- [What you should do] For this exercise, output the line containing "Task: Tap the red HP 755 bar" and every line after it through the end of the records, exactly, and no other line.

═══ Stored data ═══

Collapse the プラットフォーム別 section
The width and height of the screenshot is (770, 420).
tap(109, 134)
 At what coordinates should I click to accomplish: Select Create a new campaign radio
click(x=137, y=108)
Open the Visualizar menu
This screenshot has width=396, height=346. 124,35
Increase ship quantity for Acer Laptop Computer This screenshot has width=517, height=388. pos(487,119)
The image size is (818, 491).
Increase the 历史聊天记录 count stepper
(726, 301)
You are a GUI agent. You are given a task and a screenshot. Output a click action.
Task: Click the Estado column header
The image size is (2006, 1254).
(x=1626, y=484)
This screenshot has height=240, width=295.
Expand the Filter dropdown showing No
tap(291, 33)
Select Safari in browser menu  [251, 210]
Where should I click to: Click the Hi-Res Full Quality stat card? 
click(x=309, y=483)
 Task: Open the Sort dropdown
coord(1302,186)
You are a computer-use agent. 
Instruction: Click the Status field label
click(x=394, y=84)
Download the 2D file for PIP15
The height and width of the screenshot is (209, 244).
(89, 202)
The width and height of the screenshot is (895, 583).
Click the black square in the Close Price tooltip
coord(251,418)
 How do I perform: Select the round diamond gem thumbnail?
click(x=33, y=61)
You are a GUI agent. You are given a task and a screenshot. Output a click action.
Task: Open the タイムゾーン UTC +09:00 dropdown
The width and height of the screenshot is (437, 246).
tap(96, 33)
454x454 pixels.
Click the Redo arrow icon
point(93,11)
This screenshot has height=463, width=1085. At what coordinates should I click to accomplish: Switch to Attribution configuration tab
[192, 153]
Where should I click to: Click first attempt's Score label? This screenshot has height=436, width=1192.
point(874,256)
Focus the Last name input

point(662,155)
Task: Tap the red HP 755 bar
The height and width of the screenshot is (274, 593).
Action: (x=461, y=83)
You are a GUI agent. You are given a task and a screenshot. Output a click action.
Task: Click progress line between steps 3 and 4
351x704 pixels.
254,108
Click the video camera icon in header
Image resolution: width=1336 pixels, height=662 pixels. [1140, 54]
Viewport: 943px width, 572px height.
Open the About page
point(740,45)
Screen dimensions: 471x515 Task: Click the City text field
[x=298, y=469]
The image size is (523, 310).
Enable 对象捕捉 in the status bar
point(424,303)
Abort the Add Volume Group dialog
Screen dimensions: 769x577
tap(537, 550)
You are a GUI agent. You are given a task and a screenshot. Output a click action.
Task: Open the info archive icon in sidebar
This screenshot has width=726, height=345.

═══

- [Reply]
Task: Tap the red HP 755 bar
The height and width of the screenshot is (274, 593).
Action: (x=461, y=83)
You are a GUI agent. You are given a task and a screenshot. Output a click action.
Task: Click progress line between steps 3 and 4
351x704 pixels.
254,108
Click the video camera icon in header
Image resolution: width=1336 pixels, height=662 pixels. [1140, 54]
Viewport: 943px width, 572px height.
Open the About page
point(740,45)
Screen dimensions: 471x515 Task: Click the City text field
[x=298, y=469]
The image size is (523, 310).
Enable 对象捕捉 in the status bar
point(424,303)
Abort the Add Volume Group dialog
Screen dimensions: 769x577
tap(537, 550)
You are a GUI agent. You are given a task and a screenshot. Output a click action.
Task: Open the info archive icon in sidebar
This screenshot has width=726, height=345.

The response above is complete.